*** Provided entries ***

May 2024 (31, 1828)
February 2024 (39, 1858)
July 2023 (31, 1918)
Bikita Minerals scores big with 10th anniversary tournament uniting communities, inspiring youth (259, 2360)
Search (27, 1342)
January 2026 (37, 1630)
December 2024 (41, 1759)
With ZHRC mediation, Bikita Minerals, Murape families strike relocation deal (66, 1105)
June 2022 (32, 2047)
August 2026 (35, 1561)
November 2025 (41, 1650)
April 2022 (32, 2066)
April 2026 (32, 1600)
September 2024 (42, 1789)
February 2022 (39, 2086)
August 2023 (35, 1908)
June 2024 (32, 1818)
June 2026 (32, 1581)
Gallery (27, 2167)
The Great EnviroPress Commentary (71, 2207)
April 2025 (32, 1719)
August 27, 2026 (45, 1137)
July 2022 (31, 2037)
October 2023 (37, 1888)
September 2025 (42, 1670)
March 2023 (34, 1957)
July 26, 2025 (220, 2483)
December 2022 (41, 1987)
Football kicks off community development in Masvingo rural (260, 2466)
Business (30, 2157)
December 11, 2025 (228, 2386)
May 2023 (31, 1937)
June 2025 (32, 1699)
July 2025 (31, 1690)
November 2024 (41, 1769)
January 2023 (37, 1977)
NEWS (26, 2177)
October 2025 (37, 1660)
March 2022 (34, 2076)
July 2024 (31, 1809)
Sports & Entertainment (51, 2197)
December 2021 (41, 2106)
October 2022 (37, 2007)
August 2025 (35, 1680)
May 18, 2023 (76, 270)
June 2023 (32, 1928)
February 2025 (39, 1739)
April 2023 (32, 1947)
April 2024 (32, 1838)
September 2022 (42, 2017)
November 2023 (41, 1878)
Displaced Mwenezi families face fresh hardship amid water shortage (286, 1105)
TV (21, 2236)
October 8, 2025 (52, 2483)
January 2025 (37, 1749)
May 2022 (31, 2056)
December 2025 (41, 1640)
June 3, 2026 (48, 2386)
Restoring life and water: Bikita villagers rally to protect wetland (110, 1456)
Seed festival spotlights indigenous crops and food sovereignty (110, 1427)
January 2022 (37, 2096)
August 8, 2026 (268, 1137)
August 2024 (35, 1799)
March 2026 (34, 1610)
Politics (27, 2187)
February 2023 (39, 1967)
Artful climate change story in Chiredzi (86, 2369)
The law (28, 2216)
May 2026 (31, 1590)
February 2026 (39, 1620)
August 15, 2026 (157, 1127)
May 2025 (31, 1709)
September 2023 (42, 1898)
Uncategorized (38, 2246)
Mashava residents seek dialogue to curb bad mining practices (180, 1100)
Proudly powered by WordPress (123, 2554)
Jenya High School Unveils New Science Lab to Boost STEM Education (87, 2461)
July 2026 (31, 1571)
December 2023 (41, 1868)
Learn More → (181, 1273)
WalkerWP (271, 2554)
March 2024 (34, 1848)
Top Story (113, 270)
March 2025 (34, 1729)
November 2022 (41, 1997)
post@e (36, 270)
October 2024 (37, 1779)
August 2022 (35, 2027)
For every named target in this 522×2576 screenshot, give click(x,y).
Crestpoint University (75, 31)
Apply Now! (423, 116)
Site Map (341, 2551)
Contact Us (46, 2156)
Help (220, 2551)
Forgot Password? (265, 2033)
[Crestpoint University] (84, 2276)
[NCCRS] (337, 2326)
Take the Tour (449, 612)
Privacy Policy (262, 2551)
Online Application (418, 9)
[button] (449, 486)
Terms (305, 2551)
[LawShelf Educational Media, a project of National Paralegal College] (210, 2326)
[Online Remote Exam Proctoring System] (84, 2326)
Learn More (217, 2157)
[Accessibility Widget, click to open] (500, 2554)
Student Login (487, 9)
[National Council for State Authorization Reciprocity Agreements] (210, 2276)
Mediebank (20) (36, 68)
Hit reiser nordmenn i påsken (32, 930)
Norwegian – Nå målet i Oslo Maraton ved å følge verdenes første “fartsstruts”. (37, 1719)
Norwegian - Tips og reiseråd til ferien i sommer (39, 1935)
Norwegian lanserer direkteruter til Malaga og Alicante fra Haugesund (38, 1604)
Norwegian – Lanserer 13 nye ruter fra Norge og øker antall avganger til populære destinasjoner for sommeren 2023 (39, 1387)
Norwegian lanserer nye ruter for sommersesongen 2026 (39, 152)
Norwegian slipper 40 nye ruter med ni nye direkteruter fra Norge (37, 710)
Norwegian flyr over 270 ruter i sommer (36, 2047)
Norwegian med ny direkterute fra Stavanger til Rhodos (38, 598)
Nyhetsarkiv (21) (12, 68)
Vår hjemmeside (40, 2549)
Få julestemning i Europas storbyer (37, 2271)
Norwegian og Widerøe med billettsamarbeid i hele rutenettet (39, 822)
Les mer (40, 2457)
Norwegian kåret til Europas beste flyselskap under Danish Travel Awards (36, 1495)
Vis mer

*** End of Provided entries ***

Retype the whole listing above exactly.

Response below.
May 2024 (31, 1828)
February 2024 (39, 1858)
July 2023 (31, 1918)
Bikita Minerals scores big with 10th anniversary tournament uniting communities, inspiring youth (259, 2360)
Search (27, 1342)
January 2026 (37, 1630)
December 2024 (41, 1759)
With ZHRC mediation, Bikita Minerals, Murape families strike relocation deal (66, 1105)
June 2022 (32, 2047)
August 2026 (35, 1561)
November 2025 (41, 1650)
April 2022 (32, 2066)
April 2026 (32, 1600)
September 2024 (42, 1789)
February 2022 (39, 2086)
August 2023 (35, 1908)
June 2024 (32, 1818)
June 2026 (32, 1581)
Gallery (27, 2167)
The Great EnviroPress Commentary (71, 2207)
April 2025 (32, 1719)
August 27, 2026 (45, 1137)
July 2022 (31, 2037)
October 2023 (37, 1888)
September 2025 (42, 1670)
March 2023 (34, 1957)
July 26, 2025 (220, 2483)
December 2022 (41, 1987)
Football kicks off community development in Masvingo rural (260, 2466)
Business (30, 2157)
December 11, 2025 (228, 2386)
May 2023 (31, 1937)
June 2025 (32, 1699)
July 2025 (31, 1690)
November 2024 (41, 1769)
January 2023 (37, 1977)
NEWS (26, 2177)
October 2025 (37, 1660)
March 2022 (34, 2076)
July 2024 (31, 1809)
Sports & Entertainment (51, 2197)
December 2021 (41, 2106)
October 2022 (37, 2007)
August 2025 (35, 1680)
May 18, 2023 (76, 270)
June 2023 (32, 1928)
February 2025 (39, 1739)
April 2023 (32, 1947)
April 2024 (32, 1838)
September 2022 (42, 2017)
November 2023 (41, 1878)
Displaced Mwenezi families face fresh hardship amid water shortage (286, 1105)
TV (21, 2236)
October 8, 2025 (52, 2483)
January 2025 (37, 1749)
May 2022 (31, 2056)
December 2025 (41, 1640)
June 3, 2026 (48, 2386)
Restoring life and water: Bikita villagers rally to protect wetland (110, 1456)
Seed festival spotlights indigenous crops and food sovereignty (110, 1427)
January 2022 (37, 2096)
August 8, 2026 (268, 1137)
August 2024 (35, 1799)
March 2026 (34, 1610)
Politics (27, 2187)
February 2023 (39, 1967)
Artful climate change story in Chiredzi (86, 2369)
The law (28, 2216)
May 2026 (31, 1590)
February 2026 (39, 1620)
August 15, 2026 (157, 1127)
May 2025 (31, 1709)
September 2023 (42, 1898)
Uncategorized (38, 2246)
Mashava residents seek dialogue to curb bad mining practices (180, 1100)
Proudly powered by WordPress (123, 2554)
Jenya High School Unveils New Science Lab to Boost STEM Education (87, 2461)
July 2026 (31, 1571)
December 2023 (41, 1868)
Learn More → (181, 1273)
WalkerWP (271, 2554)
March 2024 (34, 1848)
Top Story (113, 270)
March 2025 (34, 1729)
November 2022 (41, 1997)
post@e (36, 270)
October 2024 (37, 1779)
August 2022 (35, 2027)
For every named target in this 522×2576 screenshot, give click(x,y).
Crestpoint University (75, 31)
Apply Now! (423, 116)
Site Map (341, 2551)
Contact Us (46, 2156)
Help (220, 2551)
Forgot Password? (265, 2033)
[Crestpoint University] (84, 2276)
[NCCRS] (337, 2326)
Take the Tour (449, 612)
Privacy Policy (262, 2551)
Online Application (418, 9)
[button] (449, 486)
Terms (305, 2551)
[LawShelf Educational Media, a project of National Paralegal College] (210, 2326)
[Online Remote Exam Proctoring System] (84, 2326)
Learn More (217, 2157)
[Accessibility Widget, click to open] (500, 2554)
Student Login (487, 9)
[National Council for State Authorization Reciprocity Agreements] (210, 2276)
Mediebank (20) (36, 68)
Hit reiser nordmenn i påsken (32, 930)
Norwegian – Nå målet i Oslo Maraton ved å følge verdenes første “fartsstruts”. (37, 1719)
Norwegian - Tips og reiseråd til ferien i sommer (39, 1935)
Norwegian lanserer direkteruter til Malaga og Alicante fra Haugesund (38, 1604)
Norwegian – Lanserer 13 nye ruter fra Norge og øker antall avganger til populære destinasjoner for sommeren 2023 (39, 1387)
Norwegian lanserer nye ruter for sommersesongen 2026 (39, 152)
Norwegian slipper 40 nye ruter med ni nye direkteruter fra Norge (37, 710)
Norwegian flyr over 270 ruter i sommer (36, 2047)
Norwegian med ny direkterute fra Stavanger til Rhodos (38, 598)
Nyhetsarkiv (21) (12, 68)
Vår hjemmeside (40, 2549)
Få julestemning i Europas storbyer (37, 2271)
Norwegian og Widerøe med billettsamarbeid i hele rutenettet (39, 822)
Les mer (40, 2457)
Norwegian kåret til Europas beste flyselskap under Danish Travel Awards (36, 1495)
Vis mer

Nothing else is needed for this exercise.